What you will do
Locate the line that contains "Образование (766, 189)". Copy it and every following line through the end of the records, exactly, and include nothing else.

---------- Source data ----------

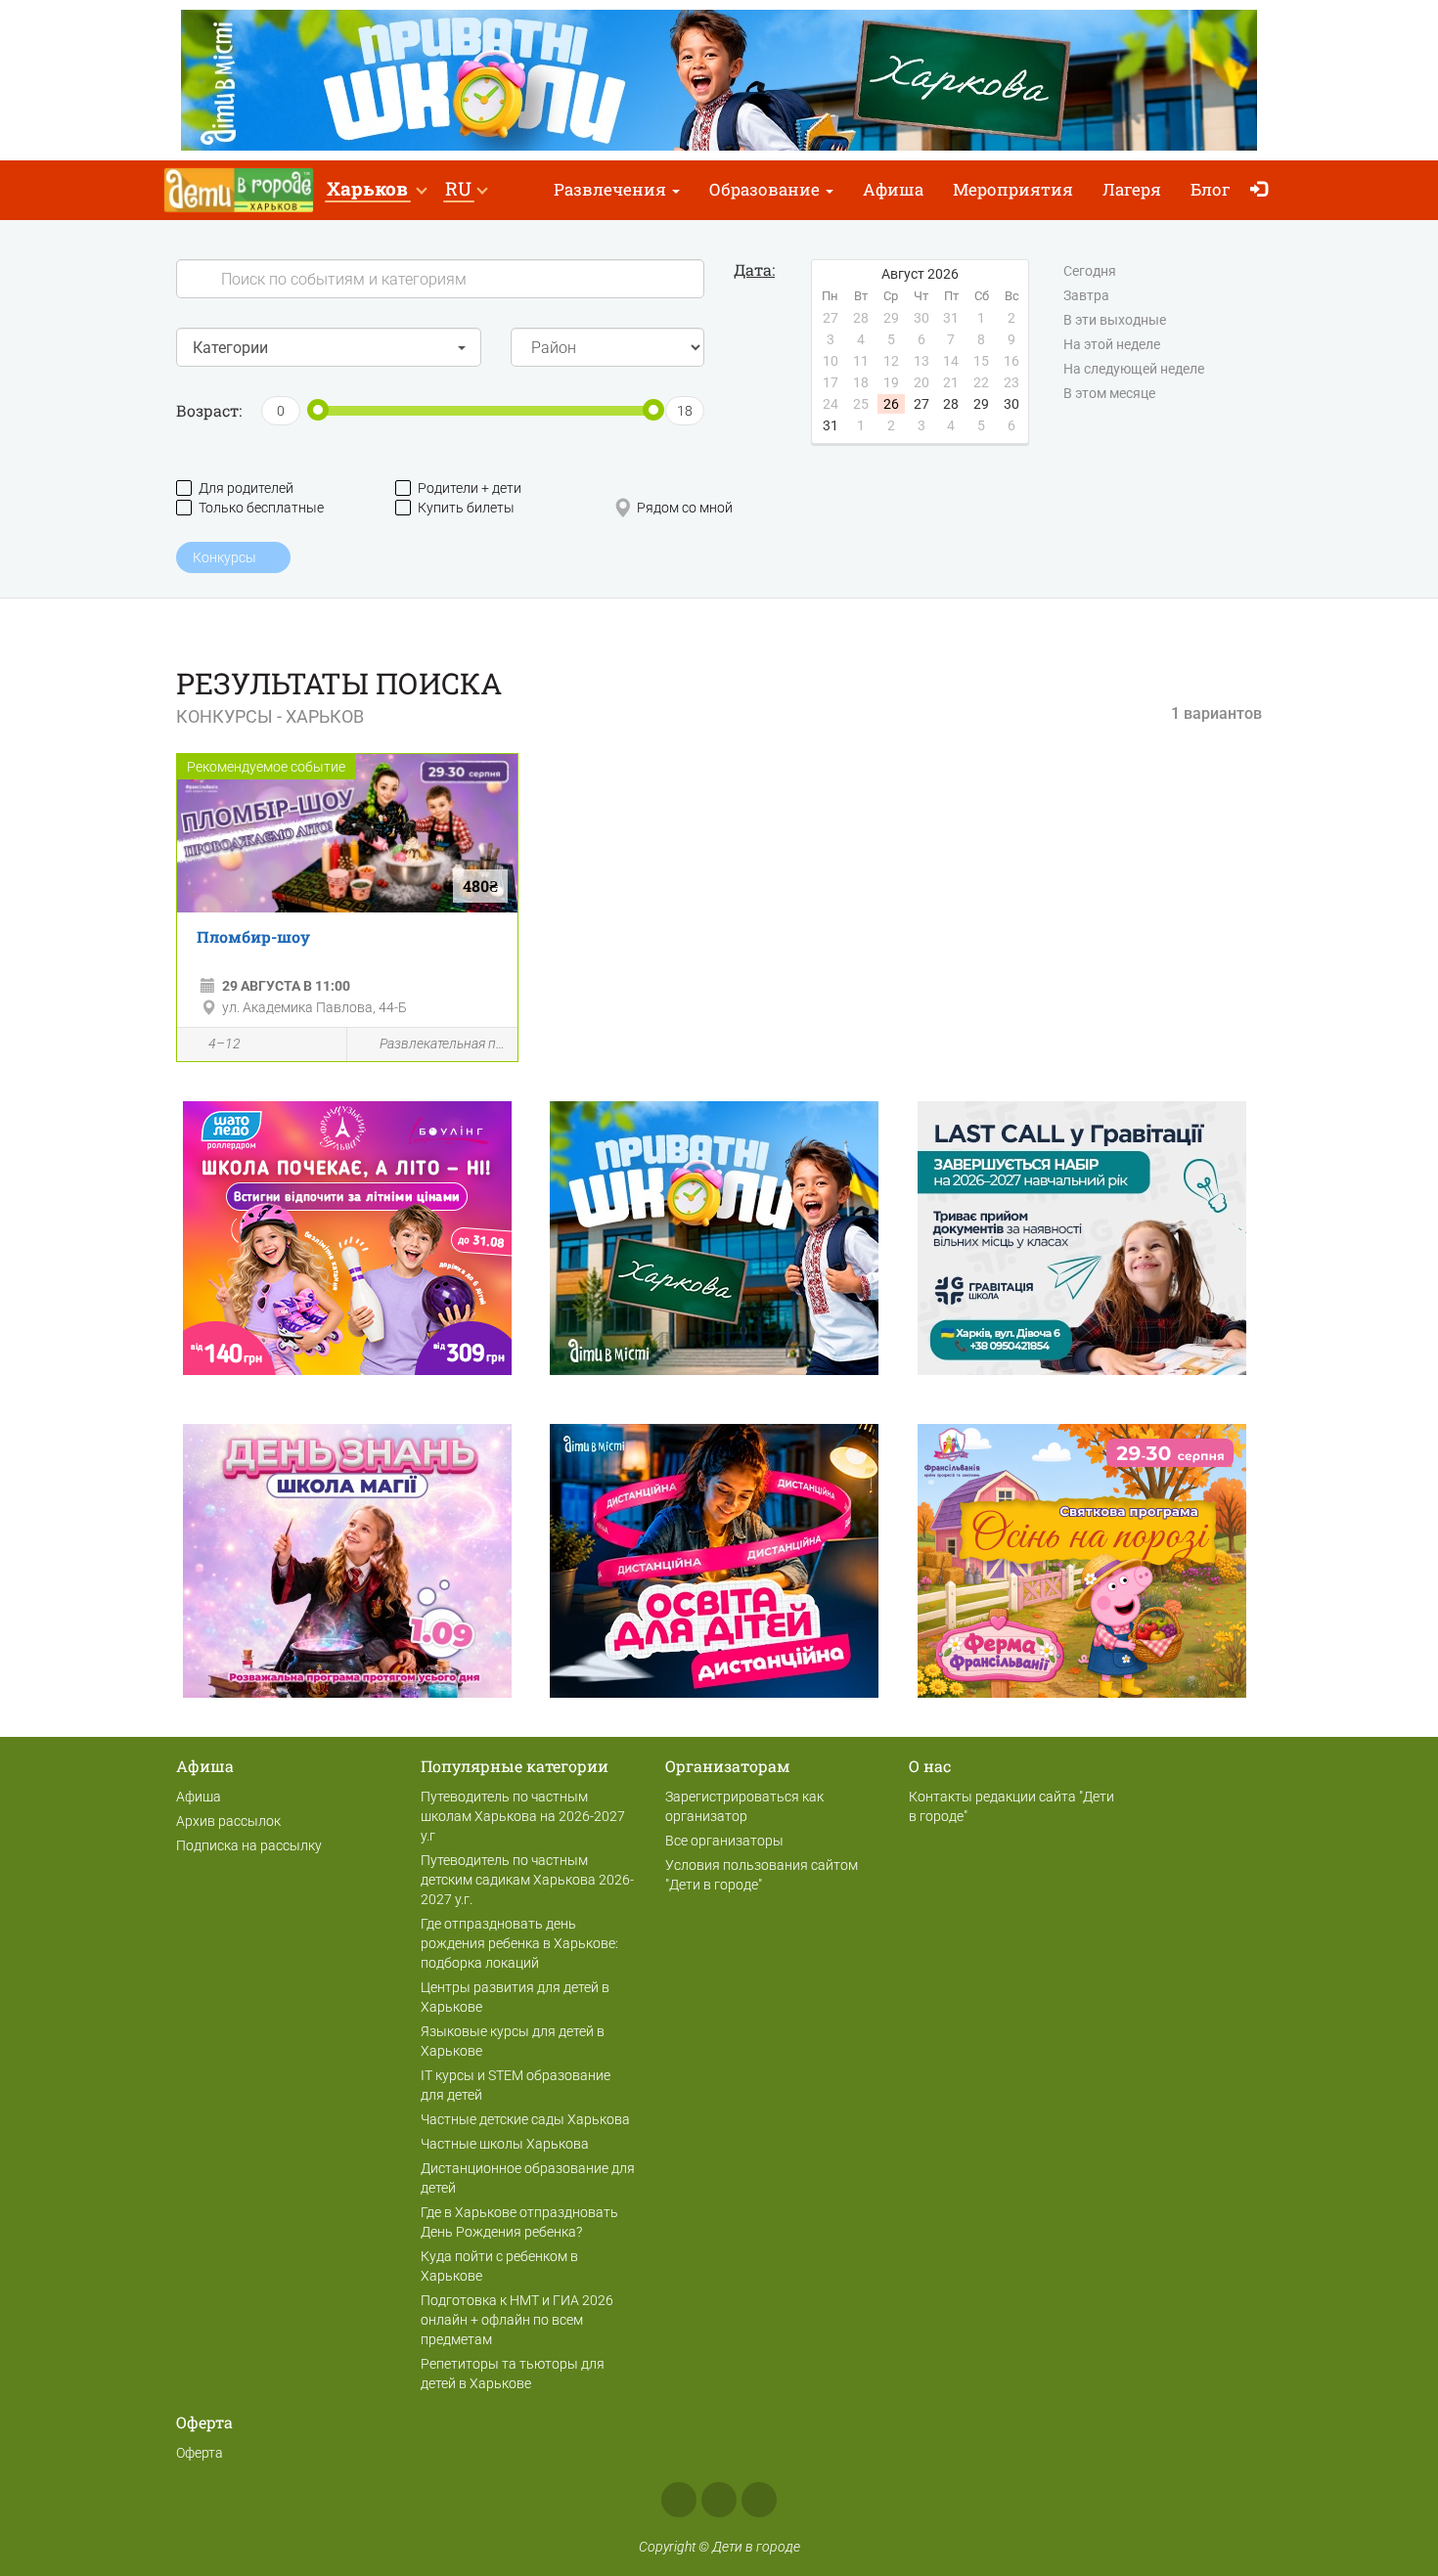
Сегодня (1089, 271)
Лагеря (1131, 189)
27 (921, 404)
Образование (766, 189)
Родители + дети (469, 488)
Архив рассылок (228, 1821)
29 (981, 404)
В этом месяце (1109, 393)
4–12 (224, 1043)
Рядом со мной (685, 507)
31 (830, 425)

----------

Answer to the problem
Образование (766, 189)
Родители + дети (469, 488)
Архив рассылок (228, 1821)
29 (981, 404)
В этом месяце (1109, 393)
4–12 (224, 1043)
Рядом со мной (685, 507)
31 (830, 425)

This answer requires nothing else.